The estimation led by Keane and Prasad (2002) was an extended version of standard Mincer equation, controlling for levels of education, rural or urban area, sex, industry and experience in a quadratic form. However, the research was based on cross-sections individual net income over period 1985-1992 and 1994-1996 without sample selection correction for there was no proper instrument available. The most recent estimation of Mincerian equation for Poland explains determination of monthly gross wages of full-time workers of companies employing 9 and more workers controlling for gender, years in formal education and on-the-job training (Rogut and Roszkowska, 2007). The empirical evidence confirms predictions of human capital theory noticing that in case of men the work experience has greatest impact on their wages while in case of women that would be the formal education (Rogut and Roszkowska, 2007).
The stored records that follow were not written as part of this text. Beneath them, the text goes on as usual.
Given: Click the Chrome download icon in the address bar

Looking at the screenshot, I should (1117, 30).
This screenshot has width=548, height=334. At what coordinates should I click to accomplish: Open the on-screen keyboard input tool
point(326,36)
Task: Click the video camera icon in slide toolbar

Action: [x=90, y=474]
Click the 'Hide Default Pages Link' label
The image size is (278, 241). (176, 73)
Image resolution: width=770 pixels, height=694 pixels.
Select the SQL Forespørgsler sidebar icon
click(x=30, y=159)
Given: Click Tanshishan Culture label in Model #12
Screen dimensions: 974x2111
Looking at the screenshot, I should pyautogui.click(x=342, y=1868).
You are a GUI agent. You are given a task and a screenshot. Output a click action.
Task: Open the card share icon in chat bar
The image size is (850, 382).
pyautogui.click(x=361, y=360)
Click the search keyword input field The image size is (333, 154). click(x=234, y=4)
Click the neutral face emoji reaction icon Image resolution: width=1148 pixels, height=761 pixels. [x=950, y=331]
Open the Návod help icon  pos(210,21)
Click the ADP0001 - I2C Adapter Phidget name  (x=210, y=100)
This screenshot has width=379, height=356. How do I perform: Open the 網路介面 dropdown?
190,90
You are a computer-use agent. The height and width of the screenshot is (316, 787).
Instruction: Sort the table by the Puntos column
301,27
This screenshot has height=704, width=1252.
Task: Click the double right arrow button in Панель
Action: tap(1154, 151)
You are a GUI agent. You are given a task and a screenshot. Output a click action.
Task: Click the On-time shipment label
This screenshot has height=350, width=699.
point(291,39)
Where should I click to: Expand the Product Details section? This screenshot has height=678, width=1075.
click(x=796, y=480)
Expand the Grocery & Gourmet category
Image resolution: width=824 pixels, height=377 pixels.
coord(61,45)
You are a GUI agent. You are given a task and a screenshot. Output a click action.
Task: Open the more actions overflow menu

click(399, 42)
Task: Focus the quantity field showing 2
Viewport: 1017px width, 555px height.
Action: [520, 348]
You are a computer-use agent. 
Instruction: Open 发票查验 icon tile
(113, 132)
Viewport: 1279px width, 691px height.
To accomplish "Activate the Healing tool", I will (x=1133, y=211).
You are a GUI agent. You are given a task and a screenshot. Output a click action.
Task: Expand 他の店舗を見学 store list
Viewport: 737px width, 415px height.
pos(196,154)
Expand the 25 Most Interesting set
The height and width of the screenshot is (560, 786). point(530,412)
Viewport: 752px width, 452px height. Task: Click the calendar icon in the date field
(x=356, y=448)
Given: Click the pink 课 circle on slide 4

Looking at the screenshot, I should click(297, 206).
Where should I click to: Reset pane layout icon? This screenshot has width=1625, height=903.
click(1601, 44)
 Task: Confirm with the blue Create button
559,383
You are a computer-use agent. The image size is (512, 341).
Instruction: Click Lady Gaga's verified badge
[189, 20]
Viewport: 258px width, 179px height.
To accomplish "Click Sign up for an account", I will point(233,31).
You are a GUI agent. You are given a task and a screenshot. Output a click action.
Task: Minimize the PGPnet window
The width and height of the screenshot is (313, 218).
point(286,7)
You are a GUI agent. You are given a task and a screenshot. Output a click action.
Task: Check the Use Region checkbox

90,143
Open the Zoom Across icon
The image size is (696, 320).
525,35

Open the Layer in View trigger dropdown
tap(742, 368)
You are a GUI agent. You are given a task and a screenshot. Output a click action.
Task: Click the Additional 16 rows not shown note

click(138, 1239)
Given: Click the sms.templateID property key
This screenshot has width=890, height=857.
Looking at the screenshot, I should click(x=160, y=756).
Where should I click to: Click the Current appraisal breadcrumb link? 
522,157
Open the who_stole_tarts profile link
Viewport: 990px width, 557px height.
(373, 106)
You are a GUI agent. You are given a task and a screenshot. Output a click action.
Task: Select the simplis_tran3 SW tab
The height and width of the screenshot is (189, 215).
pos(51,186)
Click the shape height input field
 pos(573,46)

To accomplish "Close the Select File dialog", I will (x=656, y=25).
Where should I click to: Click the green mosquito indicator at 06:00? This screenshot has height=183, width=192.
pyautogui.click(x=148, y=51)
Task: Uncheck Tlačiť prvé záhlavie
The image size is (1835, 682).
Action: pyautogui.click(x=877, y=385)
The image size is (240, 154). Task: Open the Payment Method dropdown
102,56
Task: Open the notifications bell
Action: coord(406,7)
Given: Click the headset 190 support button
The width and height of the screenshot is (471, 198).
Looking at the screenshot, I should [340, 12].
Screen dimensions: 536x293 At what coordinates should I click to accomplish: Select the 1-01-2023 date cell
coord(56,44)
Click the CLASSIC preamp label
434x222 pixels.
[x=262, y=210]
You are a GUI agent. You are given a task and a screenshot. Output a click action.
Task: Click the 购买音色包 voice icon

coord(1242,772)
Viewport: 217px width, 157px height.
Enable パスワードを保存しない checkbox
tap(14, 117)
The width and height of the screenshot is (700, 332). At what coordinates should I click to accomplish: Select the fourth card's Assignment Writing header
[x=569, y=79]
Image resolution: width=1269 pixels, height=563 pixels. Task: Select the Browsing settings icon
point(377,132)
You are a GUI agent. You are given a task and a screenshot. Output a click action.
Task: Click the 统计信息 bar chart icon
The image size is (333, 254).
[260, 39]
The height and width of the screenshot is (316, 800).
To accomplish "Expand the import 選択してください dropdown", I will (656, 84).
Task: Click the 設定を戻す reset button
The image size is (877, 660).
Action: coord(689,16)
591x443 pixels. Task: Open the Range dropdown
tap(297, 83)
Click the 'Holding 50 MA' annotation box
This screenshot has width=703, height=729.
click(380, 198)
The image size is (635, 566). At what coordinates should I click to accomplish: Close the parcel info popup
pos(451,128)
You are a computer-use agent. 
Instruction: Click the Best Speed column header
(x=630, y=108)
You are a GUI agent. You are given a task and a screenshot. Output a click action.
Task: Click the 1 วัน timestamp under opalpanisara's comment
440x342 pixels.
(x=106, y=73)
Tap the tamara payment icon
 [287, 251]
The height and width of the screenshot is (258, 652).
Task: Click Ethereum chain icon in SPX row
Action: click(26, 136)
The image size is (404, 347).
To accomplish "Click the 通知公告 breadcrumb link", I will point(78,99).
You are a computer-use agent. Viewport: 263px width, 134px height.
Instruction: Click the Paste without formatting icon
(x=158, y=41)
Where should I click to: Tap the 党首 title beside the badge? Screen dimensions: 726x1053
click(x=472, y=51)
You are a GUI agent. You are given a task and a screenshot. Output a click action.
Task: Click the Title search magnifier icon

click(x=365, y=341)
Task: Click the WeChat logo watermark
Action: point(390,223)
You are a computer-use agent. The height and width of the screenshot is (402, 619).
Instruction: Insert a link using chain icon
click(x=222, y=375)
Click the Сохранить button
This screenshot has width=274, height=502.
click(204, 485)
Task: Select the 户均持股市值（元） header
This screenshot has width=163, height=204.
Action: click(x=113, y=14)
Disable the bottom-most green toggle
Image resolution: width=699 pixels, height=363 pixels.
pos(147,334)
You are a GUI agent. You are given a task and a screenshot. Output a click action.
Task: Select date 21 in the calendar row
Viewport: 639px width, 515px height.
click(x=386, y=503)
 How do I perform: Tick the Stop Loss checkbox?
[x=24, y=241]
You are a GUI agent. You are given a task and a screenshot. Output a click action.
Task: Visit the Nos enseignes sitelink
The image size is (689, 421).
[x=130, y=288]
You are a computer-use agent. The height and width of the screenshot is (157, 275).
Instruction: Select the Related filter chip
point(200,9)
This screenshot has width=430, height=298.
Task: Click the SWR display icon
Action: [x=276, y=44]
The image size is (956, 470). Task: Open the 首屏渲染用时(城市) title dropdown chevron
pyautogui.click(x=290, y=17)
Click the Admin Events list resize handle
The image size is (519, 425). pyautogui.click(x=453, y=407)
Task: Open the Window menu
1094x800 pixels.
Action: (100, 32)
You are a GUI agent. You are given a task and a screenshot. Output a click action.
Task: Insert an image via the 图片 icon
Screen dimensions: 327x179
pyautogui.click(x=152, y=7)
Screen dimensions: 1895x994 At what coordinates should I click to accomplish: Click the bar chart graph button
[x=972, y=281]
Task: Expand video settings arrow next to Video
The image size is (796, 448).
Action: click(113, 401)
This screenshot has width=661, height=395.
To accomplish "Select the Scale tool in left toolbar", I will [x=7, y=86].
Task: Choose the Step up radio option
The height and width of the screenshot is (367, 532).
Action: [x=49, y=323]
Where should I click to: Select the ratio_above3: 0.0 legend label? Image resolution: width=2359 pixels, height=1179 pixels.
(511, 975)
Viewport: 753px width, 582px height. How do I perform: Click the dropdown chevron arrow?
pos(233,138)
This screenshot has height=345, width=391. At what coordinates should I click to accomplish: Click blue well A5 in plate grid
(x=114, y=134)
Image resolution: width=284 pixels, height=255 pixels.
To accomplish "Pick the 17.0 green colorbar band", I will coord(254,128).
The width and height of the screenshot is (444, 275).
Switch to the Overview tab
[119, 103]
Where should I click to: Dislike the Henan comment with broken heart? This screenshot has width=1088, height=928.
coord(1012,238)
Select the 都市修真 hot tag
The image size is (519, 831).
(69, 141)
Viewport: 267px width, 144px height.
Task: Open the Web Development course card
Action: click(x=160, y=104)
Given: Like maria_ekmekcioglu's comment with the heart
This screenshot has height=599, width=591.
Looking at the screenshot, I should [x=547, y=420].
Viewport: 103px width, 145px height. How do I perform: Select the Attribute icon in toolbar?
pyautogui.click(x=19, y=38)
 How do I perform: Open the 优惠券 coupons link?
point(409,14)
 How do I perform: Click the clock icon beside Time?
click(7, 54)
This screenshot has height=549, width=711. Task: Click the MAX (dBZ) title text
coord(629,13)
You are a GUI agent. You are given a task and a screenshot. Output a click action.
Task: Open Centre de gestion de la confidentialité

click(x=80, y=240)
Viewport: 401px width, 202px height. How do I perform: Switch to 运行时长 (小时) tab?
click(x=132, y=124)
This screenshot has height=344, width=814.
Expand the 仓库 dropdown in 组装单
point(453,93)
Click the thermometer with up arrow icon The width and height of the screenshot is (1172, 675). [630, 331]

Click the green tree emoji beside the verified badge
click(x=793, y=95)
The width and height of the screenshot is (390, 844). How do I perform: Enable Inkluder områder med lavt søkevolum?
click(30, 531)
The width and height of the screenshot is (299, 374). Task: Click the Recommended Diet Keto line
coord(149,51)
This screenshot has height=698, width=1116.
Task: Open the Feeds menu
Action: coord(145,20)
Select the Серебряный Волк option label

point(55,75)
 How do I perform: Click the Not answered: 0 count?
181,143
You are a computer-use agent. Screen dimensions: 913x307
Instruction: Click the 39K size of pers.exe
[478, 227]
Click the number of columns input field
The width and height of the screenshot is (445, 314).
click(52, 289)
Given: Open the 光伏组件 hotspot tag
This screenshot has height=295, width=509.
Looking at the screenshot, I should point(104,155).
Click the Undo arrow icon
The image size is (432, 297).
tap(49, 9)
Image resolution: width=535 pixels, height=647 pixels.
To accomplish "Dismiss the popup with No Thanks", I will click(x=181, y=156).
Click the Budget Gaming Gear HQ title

The analysis of wage inequality by Newell and Socha (2005, 2007) are based on individual Poles’ net incomes from work. The research investigates hourly wage rates, and states that their differentiation has not changed much after the transition (Newell and Socha, 1998). It is iclaimed that the increase in the household earnings differentiation was caused not by the change of hourly wage rate, but most of all by the drop of labor supplied by a household due to unemployment (in case of older adults) and decision of continuing education (in case of younger adults). This way of reasoning has been confirmed by Newell (2001) and is in line
with the empirics showing significantly greater revenue from higher education level after transition than before it (Keane and Prasad, 2002). Moreover, the revenue from education was greater in private sector than public one in Poland in 1995 (Socha and Weisberg, 2002). The issue of revenue from education is still investigated and there are numerous cross-national studies aiming to compare cultural and national differences between educational systems (eg. Trostel, 2005). One of them estimates extended Mincer equation for male full-time full year workers and self-employed aged 30-55 coming from a number of countries, among them also from Poland, based on data on annual earnings gross of taxes and employee’s social insurance contribution (Hartog et al., 2004). The definition of the correct measure of education is crucial for that comparative research. Note also, that the sample covers very limited part of population so it is not random which means that results shall not be generalized over whole society.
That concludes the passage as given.